From 102a4fc0fed573545f2ca7932ddce39262fffc51 Mon Sep 17 00:00:00 2001
From: Eliott Kalfon <eliott@priorlabs.ai>
Date: Mon, 11 May 2026 22:46:40 -0400
Subject: [PATCH 1/3] initial commit

---
 src/tabpfn_client/client.py | 97 ++++++++++++++++++++++++++++---------
 tests/unit/test_client.py   | 92 +++++++++++++++++++++++++++++++++++
 2 files changed, 167 insertions(+), 22 deletions(-)

diff --git a/src/tabpfn_client/client.py b/src/tabpfn_client/client.py
index 2d1df51..96d573d 100644
--- a/src/tabpfn_client/client.py
+++ b/src/tabpfn_client/client.py
@@ -152,6 +152,38 @@ def _serialize_to_parquet(df: pd.DataFrame) -> tuple[bytes, str]:
     return parquet_bytes, crc32c_b64
 
 
+def _thinking_aware_dedup_hash(
+    content_hash: str,
+    *,
+    thinking_effort: str | None,
+    thinking_timeout_s: float | None,
+    thinking_metric: str | None,
+) -> str:
+    """Return a dedup hash that partitions by thinking config.
+
+    When thinking is disabled (all params None) the content hash is returned
+    unchanged so non-thinking calls keep the existing dedup semantics. When
+    thinking is enabled, the thinking config is folded into the hash so that
+    `(dataset, thinking_config)` becomes the cache unit — same config hits
+    the existing fit, different config misses it.
+    """
+    if (
+        thinking_effort is None
+        and thinking_timeout_s is None
+        and thinking_metric is None
+    ):
+        return content_hash
+    discriminator = json.dumps(
+        {
+            "thinking_effort": thinking_effort,
+            "thinking_timeout_s": thinking_timeout_s,
+            "thinking_metric": thinking_metric,
+        },
+        sort_keys=True,
+    )
+    return _get_crc32c_hash(f"{content_hash}|{discriminator}".encode("utf-8"))
+
+
 class NeedsRefittingError(Exception):
     """
     Exception raised when the server is not able to predict given the current state.
@@ -315,12 +347,49 @@ def fit(
                         f"the server limit of {limits.dataset_max_size_bytes} bytes."
                     )
 
+        # Resolve thinking config up-front: it feeds both the dedup hash below
+        # and the FitRequest fields further down. Thinking is enabled when
+        # either `thinking_mode=True` is set or `thinking_effort` is set; when
+        # only `thinking_mode=True` is supplied, the effective effort is
+        # "medium" (matches the server's FitRequest default).

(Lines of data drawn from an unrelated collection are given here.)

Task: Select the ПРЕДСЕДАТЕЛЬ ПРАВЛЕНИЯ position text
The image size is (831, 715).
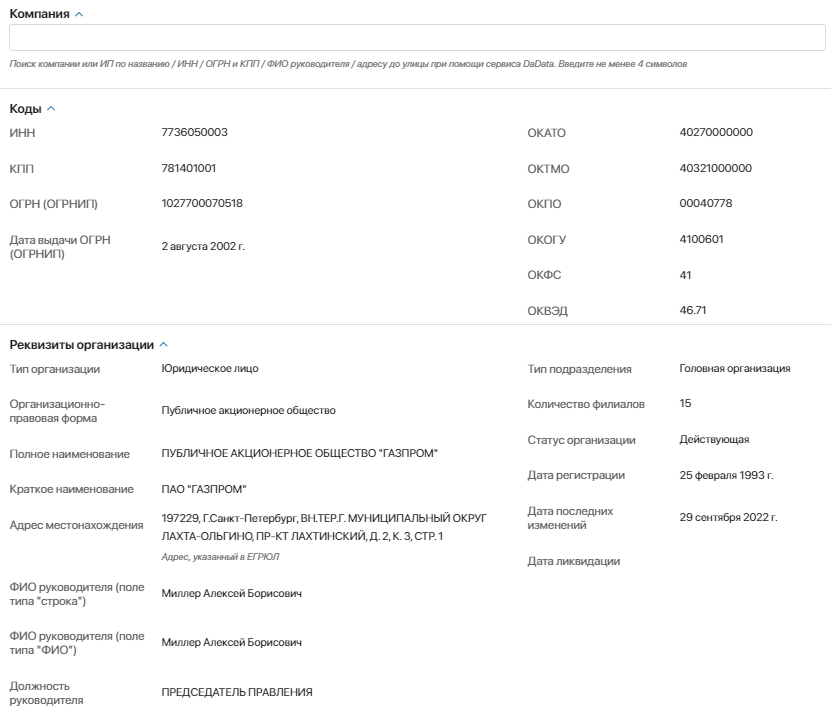Action: pyautogui.click(x=237, y=692)
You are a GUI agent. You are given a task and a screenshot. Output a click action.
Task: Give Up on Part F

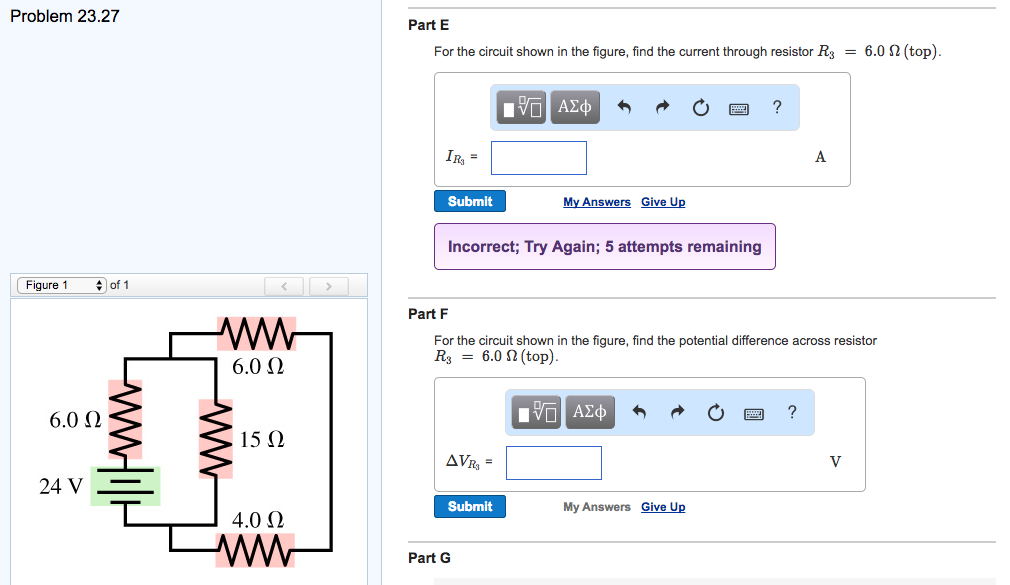pyautogui.click(x=663, y=507)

+        thinking_enabled = bool(tabpfn_config) and (
+            bool(tabpfn_config.get("thinking_mode"))
+            or tabpfn_config.get("thinking_effort") is not None
+        )
+        if thinking_enabled and tabpfn_config:
+            thinking_effort = tabpfn_config.get("thinking_effort") or "medium"

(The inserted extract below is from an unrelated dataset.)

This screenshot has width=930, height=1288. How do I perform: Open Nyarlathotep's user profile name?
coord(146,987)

+            thinking_timeout_s = tabpfn_config.get("thinking_timeout_s")
+            thinking_metric = tabpfn_config.get("thinking_metric")
+        else:
+            thinking_effort = None
+            thinking_timeout_s = None
+            thinking_metric = None
+
         x_bytes, x_crc32c_hash = _serialize_to_parquet(df_X)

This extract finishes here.